J Clin Lipidol. 2026 Apr 20:S1933-2874(26)00117-0. doi: 10.1016/j.jacl.2026.04.017. Online ahead of print.
ABSTRACT
The 2026 American College of Cardiology/American Heart Association/Multisociety Dyslipidemia Guideline marks a defining moment for lipidology with the reinstatement of low-density lipoprotein cholesterol (LDL‑C) and non-high-density lipoprotein cholesterol treatment goals and a decisive endorsement of combination lipid‑lowering therapy. Although statins remain foundational, statin monotherapy often fails to achieve sufficient LDL‑C lowering, particularly in high-risk patients or patients with statin intolerance or refusal. These realities elevate nonstatin therapies from secondary considerations to core components of evidence‑based care. This commentary reviews the expanded role of currently available nonstatin agents across all guideline‑defined treatment groups.
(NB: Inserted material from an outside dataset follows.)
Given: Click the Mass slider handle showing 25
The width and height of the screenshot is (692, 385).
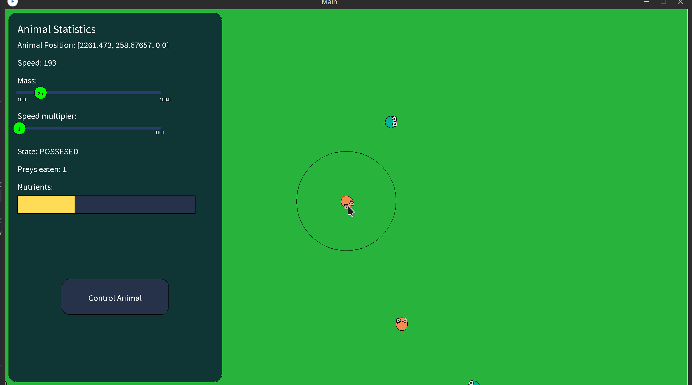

New outcomes data further strengthen the rationale for greater LDL‑C reduction in high‑risk primary prevention populations and reinforce the "lower is better" principle central to lipidology. Finally, we explore the rapidly evolving pipeline of next‑generation LDL‑C-lowering therapies, including long‑acting injectables and oral proprotein convertase subtilisin/kexin type 9 inhibitors, that promise to further individualize care and address longstanding barriers to adherence and goal attainment. These advances underscore a new lipid‑lowering paradigm that includes combination therapy to achieve and sustain optimal LDL‑C levels and meaningfully reduce atherosclerotic cardiovascular disease risk.